I trucchi per riuscire a dormire anche quando fa caldo
Ci vuole ‘strategia’, ovvero comportamenti attenti e corretti, per favorire il sonno specie d’estate. Bastano una cena leggera, l’abolizione di alcool e caffeina, ambienti refrigerati talvolta anche ricorrendo all’uso di aria condizionata o di un ventilatore a pale, lasciati accesi se necessario anche di notte, a patto che ci si copra con un lenzuolo, seppur leggero, e di cotone.
Sono questi i ‘sonnacchiosi’ consigli del dottor Gioacchino Mennuni, esperto di Medicina del sonno dell’Università Cattolica del Sacro Cuore, il quale però avverte che oltre la messa in pratica delle buone regole, ci vuole soprattutto pazienza: «Il sonno – spiega l’esperto – dipende anche dalla sensibilità personale. C’è chi si adatta e si addormenta con più facilità, mentre per coloro che hanno già qualche conto in sospeso col sonno le elevate temperature costituiscono un elemento disturbante in più».
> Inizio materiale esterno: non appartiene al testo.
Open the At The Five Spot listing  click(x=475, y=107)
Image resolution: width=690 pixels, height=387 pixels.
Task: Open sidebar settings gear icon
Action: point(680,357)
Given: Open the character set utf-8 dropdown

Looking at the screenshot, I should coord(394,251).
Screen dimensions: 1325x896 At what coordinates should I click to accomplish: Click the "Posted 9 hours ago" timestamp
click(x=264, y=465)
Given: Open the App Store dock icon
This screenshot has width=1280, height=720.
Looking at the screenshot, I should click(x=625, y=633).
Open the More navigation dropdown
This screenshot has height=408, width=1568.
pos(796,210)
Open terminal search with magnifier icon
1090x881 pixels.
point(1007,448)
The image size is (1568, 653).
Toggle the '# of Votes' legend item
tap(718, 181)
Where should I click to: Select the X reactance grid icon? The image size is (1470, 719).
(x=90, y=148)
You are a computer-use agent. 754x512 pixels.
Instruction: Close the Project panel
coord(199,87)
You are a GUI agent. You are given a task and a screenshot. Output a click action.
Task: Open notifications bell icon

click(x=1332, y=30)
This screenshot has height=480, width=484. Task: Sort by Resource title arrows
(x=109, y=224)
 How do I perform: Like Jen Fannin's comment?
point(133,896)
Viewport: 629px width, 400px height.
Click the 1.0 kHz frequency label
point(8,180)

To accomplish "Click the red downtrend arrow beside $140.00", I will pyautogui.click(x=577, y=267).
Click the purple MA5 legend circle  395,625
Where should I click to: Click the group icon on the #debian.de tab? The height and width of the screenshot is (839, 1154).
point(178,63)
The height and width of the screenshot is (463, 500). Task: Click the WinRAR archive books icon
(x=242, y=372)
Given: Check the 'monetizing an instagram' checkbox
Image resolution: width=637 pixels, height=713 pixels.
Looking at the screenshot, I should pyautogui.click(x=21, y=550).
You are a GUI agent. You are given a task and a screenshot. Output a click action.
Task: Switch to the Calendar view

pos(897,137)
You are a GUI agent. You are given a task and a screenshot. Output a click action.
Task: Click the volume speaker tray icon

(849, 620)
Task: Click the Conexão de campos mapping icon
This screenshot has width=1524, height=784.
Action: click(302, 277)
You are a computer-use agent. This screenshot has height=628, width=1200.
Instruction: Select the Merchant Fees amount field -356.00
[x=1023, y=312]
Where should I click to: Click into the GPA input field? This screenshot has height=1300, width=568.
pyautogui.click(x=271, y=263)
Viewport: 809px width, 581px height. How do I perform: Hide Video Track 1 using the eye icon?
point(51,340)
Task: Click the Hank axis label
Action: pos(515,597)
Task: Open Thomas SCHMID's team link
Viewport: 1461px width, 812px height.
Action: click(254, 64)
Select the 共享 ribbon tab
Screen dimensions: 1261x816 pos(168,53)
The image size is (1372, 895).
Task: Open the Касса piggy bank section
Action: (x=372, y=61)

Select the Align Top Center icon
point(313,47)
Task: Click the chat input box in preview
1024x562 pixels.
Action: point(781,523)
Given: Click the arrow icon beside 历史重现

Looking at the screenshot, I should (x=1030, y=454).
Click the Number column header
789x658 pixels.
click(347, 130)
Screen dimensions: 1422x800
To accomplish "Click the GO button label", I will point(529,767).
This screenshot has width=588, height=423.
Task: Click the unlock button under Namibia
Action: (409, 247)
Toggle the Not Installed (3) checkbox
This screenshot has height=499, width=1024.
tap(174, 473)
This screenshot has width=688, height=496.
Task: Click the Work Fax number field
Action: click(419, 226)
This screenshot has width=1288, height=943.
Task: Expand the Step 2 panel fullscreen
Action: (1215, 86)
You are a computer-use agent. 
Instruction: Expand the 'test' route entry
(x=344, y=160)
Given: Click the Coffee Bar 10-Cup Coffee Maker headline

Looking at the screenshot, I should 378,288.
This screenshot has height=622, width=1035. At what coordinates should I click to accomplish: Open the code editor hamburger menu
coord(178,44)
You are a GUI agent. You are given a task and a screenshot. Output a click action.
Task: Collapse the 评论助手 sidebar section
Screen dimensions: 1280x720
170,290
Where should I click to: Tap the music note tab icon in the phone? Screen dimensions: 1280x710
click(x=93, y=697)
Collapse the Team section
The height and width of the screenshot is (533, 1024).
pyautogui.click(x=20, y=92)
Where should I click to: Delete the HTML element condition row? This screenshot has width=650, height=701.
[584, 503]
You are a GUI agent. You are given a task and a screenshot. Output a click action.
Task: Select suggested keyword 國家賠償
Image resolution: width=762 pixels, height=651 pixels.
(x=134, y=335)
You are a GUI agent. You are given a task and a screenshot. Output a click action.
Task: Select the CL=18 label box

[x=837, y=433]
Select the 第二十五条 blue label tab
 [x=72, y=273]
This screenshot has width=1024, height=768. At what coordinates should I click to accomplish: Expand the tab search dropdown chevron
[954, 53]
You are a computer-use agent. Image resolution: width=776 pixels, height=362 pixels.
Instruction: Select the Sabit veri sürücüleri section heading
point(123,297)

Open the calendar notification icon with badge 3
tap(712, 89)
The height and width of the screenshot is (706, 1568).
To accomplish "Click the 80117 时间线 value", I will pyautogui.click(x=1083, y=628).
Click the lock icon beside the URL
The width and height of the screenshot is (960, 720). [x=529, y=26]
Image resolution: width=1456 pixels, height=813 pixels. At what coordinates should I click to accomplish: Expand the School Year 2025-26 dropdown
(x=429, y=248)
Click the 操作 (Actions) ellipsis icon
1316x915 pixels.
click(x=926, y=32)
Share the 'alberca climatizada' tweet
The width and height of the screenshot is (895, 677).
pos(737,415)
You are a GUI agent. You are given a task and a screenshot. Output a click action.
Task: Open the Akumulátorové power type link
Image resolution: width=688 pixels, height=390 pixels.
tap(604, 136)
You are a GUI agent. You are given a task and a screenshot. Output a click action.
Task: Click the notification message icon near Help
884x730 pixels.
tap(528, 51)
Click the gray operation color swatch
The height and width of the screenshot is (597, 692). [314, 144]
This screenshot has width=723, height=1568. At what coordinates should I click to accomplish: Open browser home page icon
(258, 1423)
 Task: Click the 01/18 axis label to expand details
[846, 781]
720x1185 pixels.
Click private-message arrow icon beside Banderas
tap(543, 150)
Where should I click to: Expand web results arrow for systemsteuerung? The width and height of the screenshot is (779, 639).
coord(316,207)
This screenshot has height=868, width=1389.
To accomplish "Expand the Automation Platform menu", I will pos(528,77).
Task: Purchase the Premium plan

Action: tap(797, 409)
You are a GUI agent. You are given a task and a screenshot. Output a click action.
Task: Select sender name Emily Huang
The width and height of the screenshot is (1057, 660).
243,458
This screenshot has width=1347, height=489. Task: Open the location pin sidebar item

Altri utili trucchi? Seguire i propri rituali pro-sonno, come leggere un libro prima di addormentarsi; preparare la borsa per l’indomani, o ogni altro espediente. Mentre è da bandire, di norma per tutti, la tv in camera da letto che non va confusa con un salotto o con una stanza in cui fare qualunque cosa. No anche agli integratori, come la melatonina, che sono utili solo in caso di jet-lag. Invece può essere utile bere una tisana o dell’acqua, ma solo prima di andare a letto per evitare di doversi alzare troppo spesso di notte, e se il sonno nonostante tutto non arriva, alzarsi per un po’ e tornare sotto le coperte quando le palpebre diventano pesanti.